The acquisition of an animal can change one’s life. In a remarkable passage in My Father and Myself, J. R. Ackerley, a friend of E. M. Forster and in his day the editor of the BBC’s Listener, describes his years as a cruising homosexual with a taste for what the English called “rough trade.” As a result of these ventures, not infrequently, as Ackerley allows, at the close of an evening he would find himself duct-taped to a chair while one or another of these young men went through his drawers.
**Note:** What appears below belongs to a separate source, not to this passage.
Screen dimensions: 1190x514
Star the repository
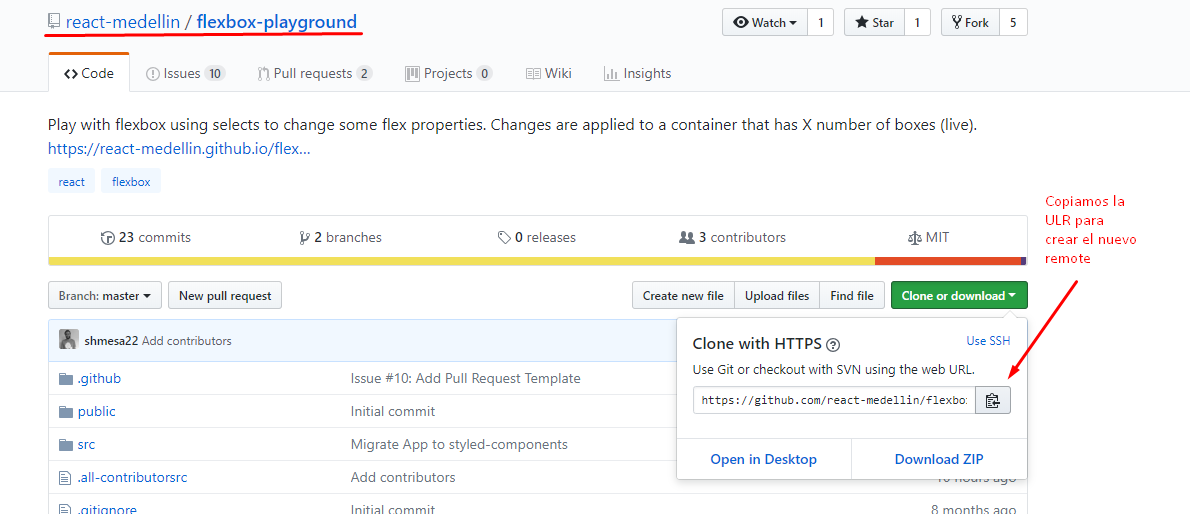point(874,22)
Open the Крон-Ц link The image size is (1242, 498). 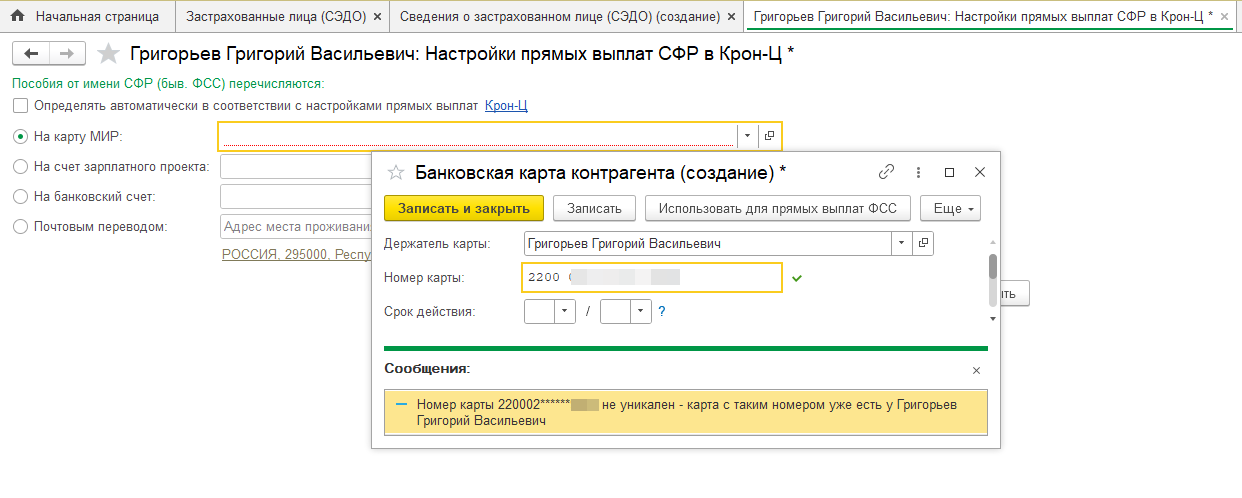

Then, in his 40s, he acquired an Alsatian bitch hound, Queenie by name, and everything changed. “She offered me what I had never found in my sexual life,” Ackerley wrote, “constant, single-hearted, incorruptible, uncritical devotion.” Post-Queenie, Ackerley’s cruising days were done.

At the PetSmart store I frequent, upon entering one sees, off to the right, a large room where four or five men and women are grooming dogs. Off to the left is an ample room where dogs are left for the day, or perhaps longer, there to romp in the company of other dogs. Who cleans up after them I do not know. An MBA is not required, and competition for the job, I should imagine, is not stiff. Sometimes on weekends one or another animal shelter will set up in the middle of the center aisle with five or six cats up for adoption.

The one service PetSmart doesn’t provide is veterinary medicine, which can be very, even wildly, expensive. On a book tour in Los Angeles some years ago, I was told by a woman escorting me that she had just paid fees of more than $6,000 for chemotherapy for her 12-year-old yorkiepoo. I had a friend who briefly worked for a veterinarian in Sea Island, Georgia. She described Mrs. Van den Heuvel coming in with Truffles, her Pomeranian, claiming the poor creature was sadly off his feed. “Not to worry,” the vet told her, “we’ll have Truffles’s appetite back in no time.” He then instructed my friend to make certain the dog went unfed for four full days, at the end of which time Truffles was ready to eat Mrs. Van den Heuvel’s Ferragamo shoes. What he charged for starving the dog my friend did not know; ample, she supposed.

I mentioned the oddity of the customers at PetSmart, but neglected to say that it is an oddity I find agreeable. This is the oddity of people whose love of animals entails their feeding and protecting them, sometimes at considerable expense, which not so much defies as exceeds rationality. Even the cashiers at the store seem out of the ordinary. When I pay for my usual order of a bag of kitty litter and a month’s worth of Wilderness dry cat food (Chicken Recipe), one or another of them asks if I want a bag. “No thanks,” I say, “I’ll eat it here,” which usually doesn’t evoke a smile.

“Nowadays we don’t think much of a man’s love for an animal, we laugh at people who are attached to cats,” Aleksandr Solzhenitsyn wrote in his novel Cancer Ward. “But if we stop loving animals, aren’t we bound to stop loving humans too?” I have no doubt but that we are, which is why I find a trip to PetSmart refreshes the spirit.